Approving a cloture motion, the U.S. Senate has voted to proceed with full debate on the "Economic Growth, Regulatory Relief, and Consumer Protection Act" (S. 2155), which would modify provisions of the Dodd-Frank Act and related laws governing financial services. The Senate voted 67 to 32 (with one senator not voting) to advance the proposed legislation. While the American Bankers Association applauded the Senate’s vote, Sen. Sherrod Brown (D-Ohio), Ranking Member of the Senate Committee on Banking, Housing, and Urban Affairs, pointed to the Congressional Budget Office’s March 5, 2018, "Cost Estimate" report on S. 2155 and asserted that the "independent budget scorekeeper confirmed what we know—this bank giveaway bill will cost taxpayers."
American Bankers Association President and CEO Rob Nichols remarked that the ABA welcomed the Senate’s vote to begin debate on S. 2155. "This commonsense legislation will right-size financial rules and allow financial institutions to better serve their customers and communities."
S. 2155. Among other things, the proposed Economic Growth, Regulatory Relief, and Consumer Protection Act seeks to change the regulatory framework for large banks with assets over $50 billion and for small depository institutions with assets under $10 billion—generally, community banks. Truth in Lending Act amendments would allow community banks to waive "ability to repay" requirements for residential mortgage loans under certain circumstances, and Bank Holding Act amendments would exempt community banks from certain "Volcker Rule" requirements. In addition, the measure would make changes to regulations governing consumer mortgages, consumers’ access to credit, and credit reporting.
CBO report. In its recent "Cost Estimate" report, the CBO indicated that, if S. 2155 were to be enacted, it would "increase federal deficits by $671 million over the 2018-2027 period." According to the CBO, the $671 million federal deficit represents an increase in direct spending of $233 million and a decrease of $439 million in revenue. Also, implementation of S. 2155 would "cost $77 million over the 2018-2027 period."
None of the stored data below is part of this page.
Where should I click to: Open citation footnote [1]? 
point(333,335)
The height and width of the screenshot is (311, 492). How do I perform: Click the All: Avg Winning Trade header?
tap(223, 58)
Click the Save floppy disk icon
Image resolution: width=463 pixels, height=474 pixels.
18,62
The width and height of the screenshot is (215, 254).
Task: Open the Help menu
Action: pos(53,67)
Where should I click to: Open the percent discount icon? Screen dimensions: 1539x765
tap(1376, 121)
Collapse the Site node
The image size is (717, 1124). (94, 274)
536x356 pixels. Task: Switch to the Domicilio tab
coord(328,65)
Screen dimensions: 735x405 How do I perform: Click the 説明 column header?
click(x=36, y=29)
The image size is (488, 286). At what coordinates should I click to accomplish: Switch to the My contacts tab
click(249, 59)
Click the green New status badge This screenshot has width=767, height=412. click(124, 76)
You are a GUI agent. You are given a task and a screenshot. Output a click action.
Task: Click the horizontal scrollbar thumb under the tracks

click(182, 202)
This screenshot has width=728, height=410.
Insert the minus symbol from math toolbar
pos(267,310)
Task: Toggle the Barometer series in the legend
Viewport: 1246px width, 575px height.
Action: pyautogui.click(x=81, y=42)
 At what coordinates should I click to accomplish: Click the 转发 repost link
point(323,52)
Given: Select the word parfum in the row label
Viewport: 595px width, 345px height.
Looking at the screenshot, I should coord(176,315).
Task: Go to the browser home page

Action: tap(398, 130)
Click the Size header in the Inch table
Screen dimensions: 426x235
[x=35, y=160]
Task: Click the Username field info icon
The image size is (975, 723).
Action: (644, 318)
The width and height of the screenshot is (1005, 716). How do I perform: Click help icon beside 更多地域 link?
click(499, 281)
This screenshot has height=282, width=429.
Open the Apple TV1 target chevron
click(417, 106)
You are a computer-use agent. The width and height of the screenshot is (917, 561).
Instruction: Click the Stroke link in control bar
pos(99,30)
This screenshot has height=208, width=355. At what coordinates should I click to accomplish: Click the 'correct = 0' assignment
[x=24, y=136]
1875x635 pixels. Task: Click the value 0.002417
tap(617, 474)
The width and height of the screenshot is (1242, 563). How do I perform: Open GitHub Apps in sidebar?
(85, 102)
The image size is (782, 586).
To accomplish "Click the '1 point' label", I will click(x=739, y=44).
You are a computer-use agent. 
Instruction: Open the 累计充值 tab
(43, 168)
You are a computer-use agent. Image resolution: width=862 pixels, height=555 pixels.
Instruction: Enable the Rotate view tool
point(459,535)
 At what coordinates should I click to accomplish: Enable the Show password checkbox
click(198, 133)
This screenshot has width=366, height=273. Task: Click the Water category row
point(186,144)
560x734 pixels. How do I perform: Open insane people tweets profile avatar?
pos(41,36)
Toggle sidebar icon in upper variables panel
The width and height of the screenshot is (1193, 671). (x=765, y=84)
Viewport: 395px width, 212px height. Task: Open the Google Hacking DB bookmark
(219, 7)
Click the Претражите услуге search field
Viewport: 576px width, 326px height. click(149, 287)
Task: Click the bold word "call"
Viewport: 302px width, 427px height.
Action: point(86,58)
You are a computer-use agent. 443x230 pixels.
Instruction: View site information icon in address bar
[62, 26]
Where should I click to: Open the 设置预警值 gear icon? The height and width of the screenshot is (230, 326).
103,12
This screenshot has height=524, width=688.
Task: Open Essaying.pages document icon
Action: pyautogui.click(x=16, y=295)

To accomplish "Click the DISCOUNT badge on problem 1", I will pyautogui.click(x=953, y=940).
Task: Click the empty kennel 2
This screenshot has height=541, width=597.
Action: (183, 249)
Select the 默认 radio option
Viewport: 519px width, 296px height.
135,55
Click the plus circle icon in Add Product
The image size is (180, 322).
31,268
Further, the CBO report notes that the estimate of the bill’s "budgetary effect is subject to considerable uncertainty, in part because it depends on the probability in any year that a systemically important financial institution (SIFI) will fail or that there will be a financial crisis." Moreover, while the CBO acknowledges that the probability that a SIFI will fail "is small under current law," the probability "would be slightly greater" under the proposed bill. Consequently, the CBO sought to develop estimates for S. 2155 that "are in the middle of the distribution of possible outcomes."
Brown’s response. In response to the CBO’s cost-estimate report on S. 2155, Brown asserted that the legislative measure would "increase the likelihood that a systemically important financial institution—a Wall Street or global megabank—will fail." Noting the burden to U.S. taxpayers for the CBO’s estimated increase to the federal deficit, Brown commented that "[h]ardworking Americans shouldn’t have to pay for favors to Wall Street, foreign megabanks and their lobbyists."